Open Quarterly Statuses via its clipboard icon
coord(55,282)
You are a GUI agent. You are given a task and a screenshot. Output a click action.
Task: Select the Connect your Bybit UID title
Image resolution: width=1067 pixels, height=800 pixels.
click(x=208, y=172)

__________

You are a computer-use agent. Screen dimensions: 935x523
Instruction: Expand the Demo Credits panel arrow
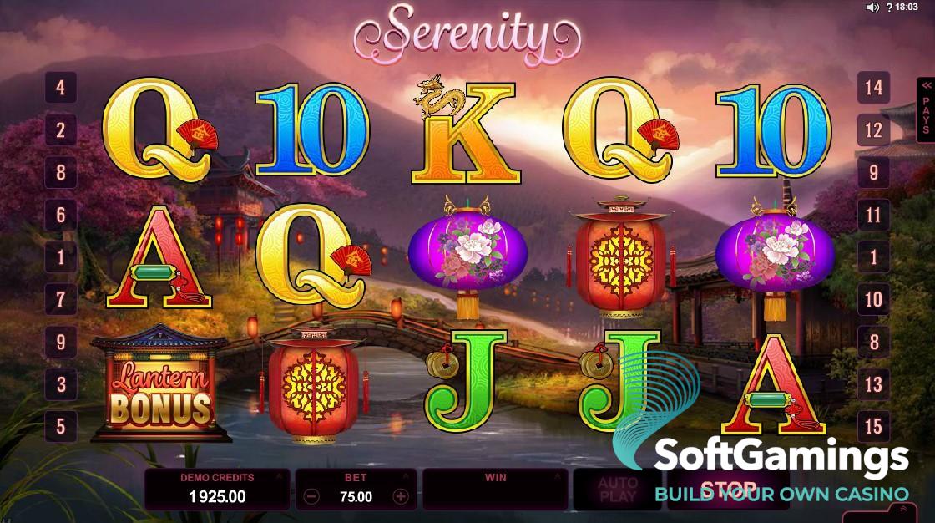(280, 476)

__________

Write out the rows again from the line with "Open Quarterly Statuses" to the line with "click(x=208, y=172)", swapping "click action" for "tap action" and changing nothing else.

Open Quarterly Statuses via its clipboard icon
coord(55,282)
You are a GUI agent. You are given a task and a screenshot. Output a tap action.
Task: Select the Connect your Bybit UID title
Image resolution: width=1067 pixels, height=800 pixels.
click(x=208, y=172)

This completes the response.